◆ Objective 1:
List every header file named in an #include line of the GPUDirect clique patch below.

◆ Selection:
* Begin *

NVIDIA has defined a specification for creating GPUDirect "cliques",
where devices with the same clique ID support direct peer-to-peer DMA.
When running on bare-metal, tools like NVIDIA's p2pBandwidthLatencyTest
(part of cuda-samples) determine which GPUs can support peer-to-peer
based on chipset and topology.  When running in a VM, these tools have
no visibility to the physical hardware support or topology.  This
option allows the user to specify hints via a vendor defined
capability.  For instance:

  <qemu:commandline>
    <qemu:arg value='-set'/>
    <qemu:arg value='device.hostdev0.x-nv-gpudirect-clique=0'/>
    <qemu:arg value='-set'/>
    <qemu:arg value='device.hostdev1.x-nv-gpudirect-clique=1'/>
    <qemu:arg value='-set'/>
    <qemu:arg value='device.hostdev2.x-nv-gpudirect-clique=1'/>
  </qemu:commandline>

This enables two cliques.  The first is a singleton clique with ID 0,
for the first hostdev defined in the XML (note that since cliques
define peer-to-peer sets, singleton clique offer no benefit).  The
subsequent two hostdevs are both added to clique ID 1, indicating
peer-to-peer is possible between these devices.

QEMU only provides validation that the clique ID is valid and applied
to an NVIDIA graphics device, any validation that the resulting
cliques are functional and valid is the user's responsibility.  The
NVIDIA specification allows a 4-bit clique ID, thus valid values are
0-15.

Signed-off-by: Alex Williamson <alex.williamson@redhat.com>
---
 hw/vfio/pci-quirks.c |  110 ++++++++++++++++++++++++++++++++++++++++++++++++++
 hw/vfio/pci.c        |    5 ++
 hw/vfio/pci.h        |    3 +
 3 files changed, 118 insertions(+)

diff --git a/hw/vfio/pci-quirks.c b/hw/vfio/pci-quirks.c
index 40aaae76feb9..14291c2a16b2 100644
--- a/hw/vfio/pci-quirks.c
+++ b/hw/vfio/pci-quirks.c
@@ -14,6 +14,7 @@
 #include "qemu/error-report.h"
 #include "qemu/range.h"
 #include "qapi/error.h"
+#include "qapi/visitor.h"
 #include "hw/nvram/fw_cfg.h"
 #include "pci.h"
 #include "trace.h"
@@ -1850,7 +1851,116 @@ void vfio_setup_resetfn_quirk(VFIOPCIDevice *vdev)
         break;
     }
 }
+
+/*
+ * The NVIDIA GPUDirect P2P Vendor capability allows the user to specify
+ * devices as a member of a clique.  Devices within the same clique ID
+ * are capable of direct P2P.  It's the user's responsibility that this
+ * is correct.  The spec says that this may reside at any unused config
+ * offset, but reserves and recommends hypervisors place this at C8h.
+ * The spec also states that the hypervisor should place this capability
+ * at the end of the capability list, thus next is defined as 0h.

* End *

◆ Provided entries:
* Begin *

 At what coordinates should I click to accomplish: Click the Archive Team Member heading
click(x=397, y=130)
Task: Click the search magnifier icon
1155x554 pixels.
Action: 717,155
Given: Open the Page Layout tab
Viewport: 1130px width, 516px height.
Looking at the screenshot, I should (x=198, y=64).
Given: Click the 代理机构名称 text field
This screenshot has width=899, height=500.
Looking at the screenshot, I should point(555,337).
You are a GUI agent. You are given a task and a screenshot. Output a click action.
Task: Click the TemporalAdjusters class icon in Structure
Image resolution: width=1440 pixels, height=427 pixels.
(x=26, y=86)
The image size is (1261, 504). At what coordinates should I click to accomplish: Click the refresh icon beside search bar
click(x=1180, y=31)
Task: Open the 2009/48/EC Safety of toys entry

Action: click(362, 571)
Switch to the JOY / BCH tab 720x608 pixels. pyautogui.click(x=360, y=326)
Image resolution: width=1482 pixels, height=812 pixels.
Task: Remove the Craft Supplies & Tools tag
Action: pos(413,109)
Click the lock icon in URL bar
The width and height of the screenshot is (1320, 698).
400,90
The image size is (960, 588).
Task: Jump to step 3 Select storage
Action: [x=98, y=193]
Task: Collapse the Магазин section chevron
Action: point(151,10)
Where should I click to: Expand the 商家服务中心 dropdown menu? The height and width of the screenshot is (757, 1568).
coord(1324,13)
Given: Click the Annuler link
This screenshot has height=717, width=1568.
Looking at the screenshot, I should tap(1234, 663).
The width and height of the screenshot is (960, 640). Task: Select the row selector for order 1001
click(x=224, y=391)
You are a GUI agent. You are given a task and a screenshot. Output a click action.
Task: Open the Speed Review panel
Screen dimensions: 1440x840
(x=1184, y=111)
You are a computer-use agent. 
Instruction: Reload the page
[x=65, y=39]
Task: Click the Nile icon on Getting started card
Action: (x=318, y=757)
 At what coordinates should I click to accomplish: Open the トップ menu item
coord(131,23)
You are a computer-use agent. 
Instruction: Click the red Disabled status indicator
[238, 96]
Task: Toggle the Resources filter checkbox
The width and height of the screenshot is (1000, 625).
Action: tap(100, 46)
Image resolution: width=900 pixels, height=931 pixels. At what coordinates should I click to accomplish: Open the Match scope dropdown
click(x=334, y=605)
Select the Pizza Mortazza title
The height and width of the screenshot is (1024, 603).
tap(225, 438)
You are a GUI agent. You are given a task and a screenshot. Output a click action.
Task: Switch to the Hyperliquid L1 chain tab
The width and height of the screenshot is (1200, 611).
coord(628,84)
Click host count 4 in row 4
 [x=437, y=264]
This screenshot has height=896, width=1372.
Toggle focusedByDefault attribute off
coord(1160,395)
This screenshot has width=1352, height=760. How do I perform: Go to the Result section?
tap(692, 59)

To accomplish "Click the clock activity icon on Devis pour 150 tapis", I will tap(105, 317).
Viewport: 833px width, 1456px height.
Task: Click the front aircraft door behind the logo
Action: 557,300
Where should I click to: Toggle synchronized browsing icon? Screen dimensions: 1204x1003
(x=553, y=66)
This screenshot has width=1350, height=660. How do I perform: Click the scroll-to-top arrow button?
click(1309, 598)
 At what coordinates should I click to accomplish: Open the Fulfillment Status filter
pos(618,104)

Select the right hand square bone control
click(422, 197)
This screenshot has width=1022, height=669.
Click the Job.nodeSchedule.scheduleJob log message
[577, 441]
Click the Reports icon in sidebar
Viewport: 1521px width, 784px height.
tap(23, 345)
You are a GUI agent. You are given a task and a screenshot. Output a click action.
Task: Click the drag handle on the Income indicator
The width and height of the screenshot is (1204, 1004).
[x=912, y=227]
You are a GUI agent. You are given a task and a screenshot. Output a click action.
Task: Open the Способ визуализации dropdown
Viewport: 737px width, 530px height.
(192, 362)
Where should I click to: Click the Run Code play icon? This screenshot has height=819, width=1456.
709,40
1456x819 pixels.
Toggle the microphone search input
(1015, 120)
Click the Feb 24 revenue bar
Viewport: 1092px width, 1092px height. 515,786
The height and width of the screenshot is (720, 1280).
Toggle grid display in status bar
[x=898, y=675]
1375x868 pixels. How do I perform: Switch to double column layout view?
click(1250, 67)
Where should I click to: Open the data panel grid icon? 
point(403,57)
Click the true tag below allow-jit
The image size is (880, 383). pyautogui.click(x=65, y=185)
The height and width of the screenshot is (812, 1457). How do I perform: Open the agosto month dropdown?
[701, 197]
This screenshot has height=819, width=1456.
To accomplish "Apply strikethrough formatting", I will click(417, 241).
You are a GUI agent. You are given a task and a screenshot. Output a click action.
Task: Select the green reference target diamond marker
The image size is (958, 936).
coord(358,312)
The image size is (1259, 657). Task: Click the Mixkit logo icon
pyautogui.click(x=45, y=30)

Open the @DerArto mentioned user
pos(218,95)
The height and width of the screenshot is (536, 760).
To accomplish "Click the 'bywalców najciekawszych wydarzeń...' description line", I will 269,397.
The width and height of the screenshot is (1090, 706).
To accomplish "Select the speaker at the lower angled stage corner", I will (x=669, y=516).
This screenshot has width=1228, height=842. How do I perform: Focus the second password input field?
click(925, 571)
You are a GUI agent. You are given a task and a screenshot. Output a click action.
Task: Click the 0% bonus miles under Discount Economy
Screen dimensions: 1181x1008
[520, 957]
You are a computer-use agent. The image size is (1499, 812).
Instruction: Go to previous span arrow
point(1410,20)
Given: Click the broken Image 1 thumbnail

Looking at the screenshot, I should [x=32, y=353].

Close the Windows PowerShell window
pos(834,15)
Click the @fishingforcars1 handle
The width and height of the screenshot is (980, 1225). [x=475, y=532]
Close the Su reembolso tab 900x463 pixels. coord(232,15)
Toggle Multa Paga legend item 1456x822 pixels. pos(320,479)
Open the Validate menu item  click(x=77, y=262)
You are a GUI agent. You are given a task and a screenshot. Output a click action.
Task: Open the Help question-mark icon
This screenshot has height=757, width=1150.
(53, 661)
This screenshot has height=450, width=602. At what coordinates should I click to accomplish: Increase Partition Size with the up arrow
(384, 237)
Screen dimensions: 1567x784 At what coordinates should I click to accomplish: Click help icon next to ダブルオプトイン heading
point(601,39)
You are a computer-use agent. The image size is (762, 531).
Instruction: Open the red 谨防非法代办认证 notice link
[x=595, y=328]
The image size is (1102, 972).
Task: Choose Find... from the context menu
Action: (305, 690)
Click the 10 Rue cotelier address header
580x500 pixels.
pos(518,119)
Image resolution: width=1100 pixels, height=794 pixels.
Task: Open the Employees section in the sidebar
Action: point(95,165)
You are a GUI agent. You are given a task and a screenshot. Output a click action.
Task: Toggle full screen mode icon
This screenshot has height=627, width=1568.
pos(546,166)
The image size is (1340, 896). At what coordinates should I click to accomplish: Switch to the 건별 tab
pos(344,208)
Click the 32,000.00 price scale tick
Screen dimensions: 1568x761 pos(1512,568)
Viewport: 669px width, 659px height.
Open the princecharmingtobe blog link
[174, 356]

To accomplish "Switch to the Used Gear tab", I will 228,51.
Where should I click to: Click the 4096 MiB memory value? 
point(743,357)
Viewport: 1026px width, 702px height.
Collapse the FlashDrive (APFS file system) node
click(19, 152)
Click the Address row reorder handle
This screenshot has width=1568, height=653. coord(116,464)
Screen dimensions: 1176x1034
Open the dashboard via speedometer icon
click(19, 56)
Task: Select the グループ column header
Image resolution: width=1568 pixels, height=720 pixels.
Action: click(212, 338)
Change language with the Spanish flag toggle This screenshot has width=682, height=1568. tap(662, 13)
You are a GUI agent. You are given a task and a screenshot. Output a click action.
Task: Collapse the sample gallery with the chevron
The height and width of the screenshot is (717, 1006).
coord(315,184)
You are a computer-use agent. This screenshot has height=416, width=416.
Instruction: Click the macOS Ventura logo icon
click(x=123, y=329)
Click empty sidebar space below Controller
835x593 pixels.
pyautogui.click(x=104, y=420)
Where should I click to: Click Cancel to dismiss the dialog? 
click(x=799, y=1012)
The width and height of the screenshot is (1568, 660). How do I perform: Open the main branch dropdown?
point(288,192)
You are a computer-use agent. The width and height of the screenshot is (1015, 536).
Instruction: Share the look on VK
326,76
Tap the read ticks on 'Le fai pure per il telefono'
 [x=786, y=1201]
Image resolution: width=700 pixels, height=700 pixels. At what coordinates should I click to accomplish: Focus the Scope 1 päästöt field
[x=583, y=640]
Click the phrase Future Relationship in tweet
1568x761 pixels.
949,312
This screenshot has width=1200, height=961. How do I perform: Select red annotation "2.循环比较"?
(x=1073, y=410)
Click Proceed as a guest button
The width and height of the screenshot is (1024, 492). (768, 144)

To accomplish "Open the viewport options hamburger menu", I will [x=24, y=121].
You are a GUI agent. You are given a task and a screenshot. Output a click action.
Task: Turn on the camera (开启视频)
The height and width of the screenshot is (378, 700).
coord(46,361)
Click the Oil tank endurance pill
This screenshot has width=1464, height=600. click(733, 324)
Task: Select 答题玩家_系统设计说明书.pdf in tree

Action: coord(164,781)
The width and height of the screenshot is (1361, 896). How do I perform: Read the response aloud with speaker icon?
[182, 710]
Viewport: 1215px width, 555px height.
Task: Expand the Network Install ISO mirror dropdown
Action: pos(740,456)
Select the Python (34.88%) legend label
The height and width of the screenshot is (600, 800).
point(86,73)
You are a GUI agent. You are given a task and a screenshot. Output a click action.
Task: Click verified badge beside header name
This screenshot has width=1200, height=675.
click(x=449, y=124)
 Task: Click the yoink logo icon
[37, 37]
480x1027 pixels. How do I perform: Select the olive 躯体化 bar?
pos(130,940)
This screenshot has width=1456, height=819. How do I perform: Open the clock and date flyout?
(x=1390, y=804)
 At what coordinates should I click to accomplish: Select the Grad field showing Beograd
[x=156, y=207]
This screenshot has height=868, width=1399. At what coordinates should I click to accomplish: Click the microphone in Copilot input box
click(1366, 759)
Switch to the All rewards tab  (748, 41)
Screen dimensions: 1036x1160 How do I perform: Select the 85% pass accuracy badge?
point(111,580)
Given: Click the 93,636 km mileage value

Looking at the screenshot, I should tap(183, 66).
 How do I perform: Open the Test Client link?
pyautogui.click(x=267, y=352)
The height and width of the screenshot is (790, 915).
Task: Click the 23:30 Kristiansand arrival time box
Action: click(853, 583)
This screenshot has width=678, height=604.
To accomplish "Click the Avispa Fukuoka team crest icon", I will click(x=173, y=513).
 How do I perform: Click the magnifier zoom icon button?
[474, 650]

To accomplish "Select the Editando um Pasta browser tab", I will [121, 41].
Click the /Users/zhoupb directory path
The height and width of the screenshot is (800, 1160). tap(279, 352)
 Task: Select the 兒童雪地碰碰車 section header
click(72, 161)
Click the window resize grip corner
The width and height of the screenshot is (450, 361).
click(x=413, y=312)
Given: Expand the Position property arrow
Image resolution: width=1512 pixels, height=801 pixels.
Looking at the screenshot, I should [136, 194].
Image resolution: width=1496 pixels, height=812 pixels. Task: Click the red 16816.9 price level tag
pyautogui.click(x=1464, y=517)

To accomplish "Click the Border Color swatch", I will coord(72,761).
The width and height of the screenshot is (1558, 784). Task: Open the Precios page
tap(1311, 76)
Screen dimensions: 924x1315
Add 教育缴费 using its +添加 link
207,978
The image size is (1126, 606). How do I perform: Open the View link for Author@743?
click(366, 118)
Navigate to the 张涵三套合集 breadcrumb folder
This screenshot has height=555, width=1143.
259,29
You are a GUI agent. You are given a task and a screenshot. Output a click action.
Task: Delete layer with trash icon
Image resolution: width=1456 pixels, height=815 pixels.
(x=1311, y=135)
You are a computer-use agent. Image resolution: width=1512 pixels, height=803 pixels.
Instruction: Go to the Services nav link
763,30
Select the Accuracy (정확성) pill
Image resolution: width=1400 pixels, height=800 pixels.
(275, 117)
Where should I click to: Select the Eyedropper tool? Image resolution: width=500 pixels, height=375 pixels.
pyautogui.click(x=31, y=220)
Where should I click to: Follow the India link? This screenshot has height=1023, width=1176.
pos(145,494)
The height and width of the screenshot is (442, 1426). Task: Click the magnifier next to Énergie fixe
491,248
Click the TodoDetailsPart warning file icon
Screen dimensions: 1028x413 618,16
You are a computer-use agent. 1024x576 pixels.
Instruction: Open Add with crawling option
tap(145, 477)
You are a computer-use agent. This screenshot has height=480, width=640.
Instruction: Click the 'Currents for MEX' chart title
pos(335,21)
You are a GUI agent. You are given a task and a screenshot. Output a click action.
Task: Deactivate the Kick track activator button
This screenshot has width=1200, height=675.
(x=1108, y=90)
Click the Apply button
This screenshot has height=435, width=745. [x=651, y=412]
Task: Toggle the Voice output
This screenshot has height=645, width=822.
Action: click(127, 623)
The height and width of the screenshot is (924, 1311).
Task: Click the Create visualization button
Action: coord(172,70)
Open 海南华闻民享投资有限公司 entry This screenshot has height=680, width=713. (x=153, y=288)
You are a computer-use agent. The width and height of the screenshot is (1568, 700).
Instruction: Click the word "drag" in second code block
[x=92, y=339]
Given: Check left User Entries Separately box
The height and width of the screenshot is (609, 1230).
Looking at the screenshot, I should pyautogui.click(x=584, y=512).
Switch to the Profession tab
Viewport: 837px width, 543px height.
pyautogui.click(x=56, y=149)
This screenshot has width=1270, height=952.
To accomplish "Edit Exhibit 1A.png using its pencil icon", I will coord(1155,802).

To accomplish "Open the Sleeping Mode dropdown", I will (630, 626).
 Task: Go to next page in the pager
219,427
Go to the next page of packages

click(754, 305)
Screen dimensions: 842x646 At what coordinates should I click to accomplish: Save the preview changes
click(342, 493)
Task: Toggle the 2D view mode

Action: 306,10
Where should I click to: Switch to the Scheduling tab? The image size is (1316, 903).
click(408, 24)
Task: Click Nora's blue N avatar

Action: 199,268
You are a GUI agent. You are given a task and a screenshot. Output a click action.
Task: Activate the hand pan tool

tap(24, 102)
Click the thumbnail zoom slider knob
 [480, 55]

* End *

◆ Objective 2:
In the records, swap "Activate" for "Enable" in the stretch from the line containing "Task: Toggle the 2D view mode" through the end of the records. Leave everything else unchanged and return only that stretch.

◆ Exercise output 1:
qemu/error-report.h
qemu/range.h
qapi/error.h
qapi/visitor.h
hw/nvram/fw_cfg.h
pci.h
trace.h

◆ Exercise output 2:
Task: Toggle the 2D view mode

Action: 306,10
Where should I click to: Switch to the Scheduling tab? The image size is (1316, 903).
click(408, 24)
Task: Click Nora's blue N avatar

Action: 199,268
You are a GUI agent. You are given a task and a screenshot. Output a click action.
Task: Enable the hand pan tool

tap(24, 102)
Click the thumbnail zoom slider knob
 [480, 55]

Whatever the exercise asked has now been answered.